On January 5, 2006 Intel presented new dual core processors Pentium D 900, followed by Pentium Extreme Edition 955 a few days later (January 16). These processors are based on the new Presler core, which is the first processor core manufactured by the new 65-nm process technology. The history repeats itself — as in case with the transition from 130 nm to 90 nm process technology, the first solutions are desktop processors with NetBurst microarchitecture. Mobile platforms are announced only a tad later, based on processors manufactured by the new process technology. At the same time, there was a much longer period of time between the first 90 nm Prescott and Dothan than between the 65-nm Presler and Yonah (we have already reviewed them) — it's quite possible that the new 65 nm process technology will be easier to master. But let's not go into details and focus on the main objective of this article — low level analysis of the new 65 nm Presler core in comparison with its closest counterparts — Xtreme modifications of processors based on 90 nm Smithfield core and the latest revision of Prescott N0 core, which we reviewed earlier.

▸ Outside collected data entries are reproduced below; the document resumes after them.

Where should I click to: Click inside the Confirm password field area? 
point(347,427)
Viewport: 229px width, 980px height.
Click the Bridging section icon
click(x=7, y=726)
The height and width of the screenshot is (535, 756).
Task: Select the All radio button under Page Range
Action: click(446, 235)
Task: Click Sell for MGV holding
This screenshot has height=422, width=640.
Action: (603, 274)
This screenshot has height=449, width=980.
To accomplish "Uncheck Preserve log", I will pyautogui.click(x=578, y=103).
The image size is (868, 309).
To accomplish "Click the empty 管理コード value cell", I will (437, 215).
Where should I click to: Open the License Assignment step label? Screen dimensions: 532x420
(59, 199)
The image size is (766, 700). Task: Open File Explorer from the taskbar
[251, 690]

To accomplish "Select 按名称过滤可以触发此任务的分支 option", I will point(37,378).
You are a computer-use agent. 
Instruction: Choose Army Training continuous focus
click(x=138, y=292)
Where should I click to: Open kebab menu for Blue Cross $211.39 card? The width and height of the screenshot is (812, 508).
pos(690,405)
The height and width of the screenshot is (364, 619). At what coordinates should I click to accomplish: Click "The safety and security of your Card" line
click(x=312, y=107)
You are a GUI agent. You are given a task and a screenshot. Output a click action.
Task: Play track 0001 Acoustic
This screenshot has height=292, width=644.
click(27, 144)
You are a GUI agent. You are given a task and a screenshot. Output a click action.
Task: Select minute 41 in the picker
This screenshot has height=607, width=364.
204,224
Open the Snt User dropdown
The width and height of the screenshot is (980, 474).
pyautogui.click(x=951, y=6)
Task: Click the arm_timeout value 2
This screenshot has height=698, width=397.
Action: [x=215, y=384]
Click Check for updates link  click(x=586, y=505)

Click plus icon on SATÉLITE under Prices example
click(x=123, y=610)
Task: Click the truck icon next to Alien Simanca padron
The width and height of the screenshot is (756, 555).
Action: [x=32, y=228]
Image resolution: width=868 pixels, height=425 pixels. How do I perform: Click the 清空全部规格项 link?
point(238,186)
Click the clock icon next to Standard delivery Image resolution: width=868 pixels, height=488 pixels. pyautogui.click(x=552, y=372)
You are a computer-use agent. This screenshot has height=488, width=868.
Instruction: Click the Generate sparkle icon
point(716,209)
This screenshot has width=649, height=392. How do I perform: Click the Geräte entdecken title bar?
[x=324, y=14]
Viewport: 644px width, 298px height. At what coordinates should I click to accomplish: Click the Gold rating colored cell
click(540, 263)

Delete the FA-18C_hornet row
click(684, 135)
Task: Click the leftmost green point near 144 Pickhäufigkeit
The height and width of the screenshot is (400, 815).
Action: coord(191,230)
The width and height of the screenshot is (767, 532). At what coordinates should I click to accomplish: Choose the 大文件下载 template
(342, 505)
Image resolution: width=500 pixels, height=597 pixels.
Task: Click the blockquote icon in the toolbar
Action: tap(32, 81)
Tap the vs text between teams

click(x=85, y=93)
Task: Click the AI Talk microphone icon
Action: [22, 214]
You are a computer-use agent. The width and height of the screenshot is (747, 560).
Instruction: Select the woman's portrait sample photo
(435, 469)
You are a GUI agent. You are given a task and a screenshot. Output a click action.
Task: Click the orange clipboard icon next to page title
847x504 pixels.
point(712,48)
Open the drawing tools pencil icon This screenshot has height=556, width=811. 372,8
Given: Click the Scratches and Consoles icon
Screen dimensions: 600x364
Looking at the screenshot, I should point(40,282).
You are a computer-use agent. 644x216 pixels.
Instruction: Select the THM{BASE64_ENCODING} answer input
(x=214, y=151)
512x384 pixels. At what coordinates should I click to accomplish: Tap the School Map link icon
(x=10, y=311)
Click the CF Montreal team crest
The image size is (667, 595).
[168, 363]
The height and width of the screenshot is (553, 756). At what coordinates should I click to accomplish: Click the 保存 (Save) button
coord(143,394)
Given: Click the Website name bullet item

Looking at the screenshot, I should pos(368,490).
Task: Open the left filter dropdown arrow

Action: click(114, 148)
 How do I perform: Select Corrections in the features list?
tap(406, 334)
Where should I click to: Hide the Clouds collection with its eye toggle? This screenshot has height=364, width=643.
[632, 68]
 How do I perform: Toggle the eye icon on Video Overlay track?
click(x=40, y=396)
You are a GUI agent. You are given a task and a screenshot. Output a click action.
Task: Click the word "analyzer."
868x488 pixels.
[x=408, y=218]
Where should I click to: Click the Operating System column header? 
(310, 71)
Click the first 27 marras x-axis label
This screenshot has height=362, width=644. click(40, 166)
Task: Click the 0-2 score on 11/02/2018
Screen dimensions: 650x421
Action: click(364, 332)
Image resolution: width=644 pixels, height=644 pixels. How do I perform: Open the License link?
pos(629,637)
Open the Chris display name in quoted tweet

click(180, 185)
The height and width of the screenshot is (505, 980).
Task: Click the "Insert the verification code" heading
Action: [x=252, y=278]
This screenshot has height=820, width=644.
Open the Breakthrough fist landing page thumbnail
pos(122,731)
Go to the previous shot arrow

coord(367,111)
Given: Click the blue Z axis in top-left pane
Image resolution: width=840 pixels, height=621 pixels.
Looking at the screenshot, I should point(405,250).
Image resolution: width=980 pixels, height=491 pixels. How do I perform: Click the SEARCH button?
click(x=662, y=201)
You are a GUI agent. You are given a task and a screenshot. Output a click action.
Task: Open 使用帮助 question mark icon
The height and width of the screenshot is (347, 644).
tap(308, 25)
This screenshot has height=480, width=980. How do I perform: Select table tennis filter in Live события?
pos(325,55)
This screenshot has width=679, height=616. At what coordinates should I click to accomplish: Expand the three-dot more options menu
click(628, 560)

Let's start the review of the new Presler core with the analysis of key characteristics, output by CPUID instruction with various input parameters.
Table 1. Pentium EE 840 (Smithfield A0) CPUID
Table 2. Pentium EE 955 (Presler B1) CPUID
Let's compare CPUID characteristics of the Pentium EE 955 processor (Table 2) with characteristics of its closest counterpart — former "extreme" processor Pentium EE 840 (Table 1). First of all the changes affected a CPU signature — the new Pentium EE 955 with Presler core got Model Number 6 and Core Stepping 2, retaining its Series 15. Official name of the core stepping, which corresponds to the signature 0F62h, is B1. Note that the previous "dual-core" cores of processors Pentium D 800 and Pentium Extreme Edition had Steppings A0 (which appears in our today's review) and B0. Thus, we can assume that the manufacturer sees the new 65 nm Presler core, which first stepping is called B1, as the next stage of the development of 90 nm "dual-core" Smithfield cores.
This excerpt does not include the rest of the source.